◆ **Excerpt**
=====
The enemy soon withdrew from the riverbank. A Croatian miller from Molnári, Márton Bedenik, swam across to the other shore, tied up the ferry, and returned with it to the left bank. Gáspár first moved the Zrínyi troop, then the Nicholas hussars across the river. Here a two-pounder gun was found in the sandhills abandoned by the enemy. Gáspár put his troops in battle formation, and then marched towards the village of Domború, where the enemy retreated. With artillery and hussars, Gáspár entered the village, which the enemy had not yet left. On a street in the village, Gáspár saw two Croatian border guard officers in red caps, and he ordered the hussars to chase him. The two officers were able to escape, but the Hussars ran into a Croatian unit. The Croats met the hussars with skirmisher fire, as a result of which the hussars retreated, losing two wounded riders. Faced with the attacking Croats, the Hungarian artillerymen had only enough time to fire once, and then they too began to flee. Gáspár then sent forward the 2nd, 3rd, and 6th companies of the Zrínyi troop, who were joined by the volunteer jägers from Sopron. In the meantime, the Hungarian artillery broke up the Croatian troops deployed in front of the village with grapeshot. Then the Hungarian infantry attacked, followed by the Nicholas hussars, entering the village. In the fight, the Sopron jägers shot the Croatian commander, Captain Bornemissza who was of Hungarian origin. Among the fleeing Croats, the Hungarian hussars wreaked havoc. The Croats lost nearly 100 dead and wounded and 200 prisoners. The Croatian force, consisting mainly of national guardsmen, estimated by Gáspár at around 1,900, fled in disarray towards Légrad and Varaždin. According to Perczel's memoirs, during the crossing two ferries sank due to overloading, and a part of those on board was lost in the Drava.
=====
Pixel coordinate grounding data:
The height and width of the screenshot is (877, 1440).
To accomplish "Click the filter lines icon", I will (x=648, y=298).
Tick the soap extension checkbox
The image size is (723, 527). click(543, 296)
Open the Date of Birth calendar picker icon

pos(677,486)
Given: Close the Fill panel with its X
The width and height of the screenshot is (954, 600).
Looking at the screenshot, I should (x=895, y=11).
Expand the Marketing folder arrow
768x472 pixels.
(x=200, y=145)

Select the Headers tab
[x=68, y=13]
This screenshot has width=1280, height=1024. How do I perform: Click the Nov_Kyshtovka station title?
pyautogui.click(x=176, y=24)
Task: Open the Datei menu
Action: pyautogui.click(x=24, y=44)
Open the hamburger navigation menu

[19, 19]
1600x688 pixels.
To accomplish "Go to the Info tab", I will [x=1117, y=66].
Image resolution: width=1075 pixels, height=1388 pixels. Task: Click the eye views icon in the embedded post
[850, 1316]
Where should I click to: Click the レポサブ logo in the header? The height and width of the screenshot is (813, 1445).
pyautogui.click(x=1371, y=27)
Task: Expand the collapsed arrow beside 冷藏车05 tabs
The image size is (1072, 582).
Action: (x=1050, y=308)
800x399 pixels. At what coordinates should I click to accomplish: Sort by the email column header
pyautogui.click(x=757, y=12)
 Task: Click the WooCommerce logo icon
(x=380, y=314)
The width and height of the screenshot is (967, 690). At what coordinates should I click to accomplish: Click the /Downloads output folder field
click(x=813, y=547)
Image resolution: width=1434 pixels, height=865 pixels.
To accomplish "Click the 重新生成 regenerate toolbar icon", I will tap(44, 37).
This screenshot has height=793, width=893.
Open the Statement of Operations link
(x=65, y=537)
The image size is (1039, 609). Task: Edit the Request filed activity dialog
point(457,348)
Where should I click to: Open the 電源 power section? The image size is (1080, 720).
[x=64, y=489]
=====
◆ **Exercise details**
Extend the account of the battle at Domború, picking up after its last sentence. The records are separate material, unrelated to the text about the battle at Domború.

◆ **Answer**
==Aftermath==
After the battle, Gáspár pushed forward to Szentmária, and from there he reported to Perczel what had happened. On the morning of the 18th, at Domború, he fired at the enemy with the two-pounder gun left behind by the Croats at Kottori, but the Croats on the other side of the river returned fire with four guns, making Gáspár retreat from the bank of the Drava.

The Croats retreated to Légrád and Varazdin. The bridge at Varaždin was dismantled in one section and they camped opposite the bridge. Perczel did not have the means to cross the river, but his attack still caused great panic. Lieutenant-General Dahlen reported that 10,000–12,000 Hungarian "insurgents" had pushed into Muraköz at Letenye, and another column had crossed the Mura at Kottori.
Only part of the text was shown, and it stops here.